Muhafazakâr riyakarlık ve kronik nankörlük!

Kâhya gelir;
"Ağam senin parti poku yemiştir,
Bir oy çıkmıştır..." der.
Ağa delirir;
"Ne diyosun lan sen,
Kaç kişi vardır benim köyde!..
Olmaz öyle şey; bir oy ha…"
Çizmeleri boyayan maraba "benim oyumdur ağam" diye koşar.
Kâhya atılır; "hayır, benim oyumdur ağam…"
Daha da deliren Ağa, adamın yakasına sarılır ve der ki;
"Ula gavatlar! Bir oyu ikiniz verdiniz de benim oyum nereye gitti!..."
 
Öküz öldü ortaklık bozuldu ya,
Seçim bitti, alan alacağını aldı fatura kel hasana kaldı ya;
Millet İttifakı'nın muhafazakar partileri zafer kazanmış muzaffer bir komutan edasıyla konuşmaya başladı.
Bu durum bana bu film enstantanesini hatırlattı…
O halde yanlış olan neydi?
Aslında teoride yanlış olan bir şey yoktu.

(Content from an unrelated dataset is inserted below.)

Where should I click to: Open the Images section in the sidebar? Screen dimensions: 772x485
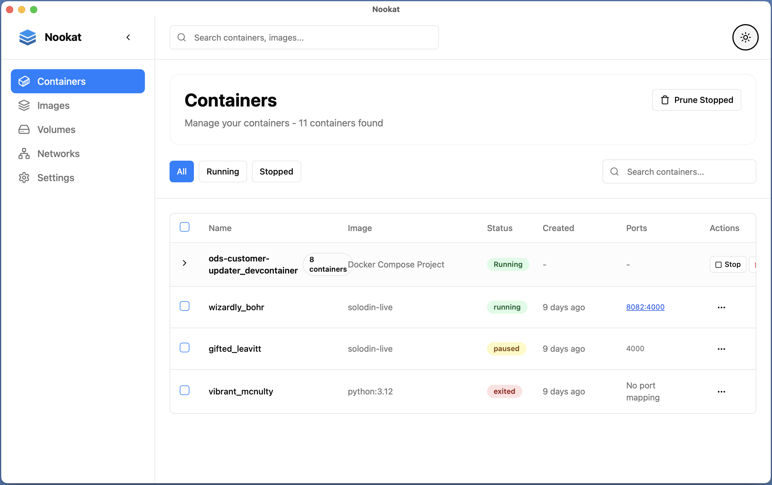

Kılıçdaroğlu, olması gerekeni yaptı ve farklı fikirdeki partileri bir araya getirerek teorik demokrasiden güzel bir örnek sundu.
Fakat bir şeyi gözden kaçırdı,
Bu ise en büyük hatası idi!
Muhafazakar Riyakarlık…
Nasıl?
Hile-i Şeriye diye Tanrı'yı bile kandırmaya çalışanların,
Takiyye olgusunu genelleştirenlerin,
Domuzdan bir kıl koparmak dahi kârdır düşüncesiyle CHP'ye zarar vermenin sevap olduğuna inananların demokrasi havariliğini ve sempati reveranslarını gerçek sandı.
Aslında itiraf edeyim ki, ben de öyle sanmıştım ama yanılmışım!
Can çıkar huy çıkmaz derler.
Hele de söz konusu muhafazakar riyakarlar ve tatlı su Müslümanlığı yapanlar ise, akrep akrepliğinden hiç vazgeçmiyor!
 
Adamlara bakar mısınız;
Yüzde 6-7 civarı oy katkısında bulunduk diyorlar.
Yahu,
Zaten CHP'nin ölüsünün yüzde 25 gibi bir oyu var.
Eğer siz, yüzde 7'lik bir oy katkı sunduysanız; CHP oyları nereye gitti o halde!..
Tüm anketlerde topunuzun oyunun yüzde 2 bile etmediğini kendiniz de gördünüz.
Ve bunu bildiğiniz için kendi başınıza bile seçime giremediniz!
Maçanız yemedi çünkü!..
Ama böyledir işte bunlar…
CHP ve Kılıçdaroğlu sayesinde meclise girerler,
Parti yerine koyulurlar,
Gururla o rozetleri takarlar,
Ama hakkaniyet adına dahi olsa; bir teşekkür etmedikleri gibi; üstüne üstlük, kerameti kendinden menkul büyük büyük lakırdı ederler.
Vicdanları bile sızlamaz bunların.
Çünkü onlar için CHP, "hep-daima ve sürekli" zayıflatılması gereken hedef kitledir!
Düşman kalesidir,
Ve yaptıkları riyakarlık, kaleyi içten fethetmek gibi kutsal bir eylemdir.
Onlara göre harpte hile caizdir!
Maalesef söylenecek bir şey de yok…
Olan oldu; vekilliği alan meclise girdi!
Ama kaybolmuş gibi görünen ama hiç eksilmeyen o acı gerçek kendini yeniden hatırlattı;
Körlüğün tedavisi vardır ama nankörlüğün yoktur!
Hele de muhafazakar soslu, dinsel makyajlı ve takiyye maskeli nankörlüğün hiç tedavisi yoktur!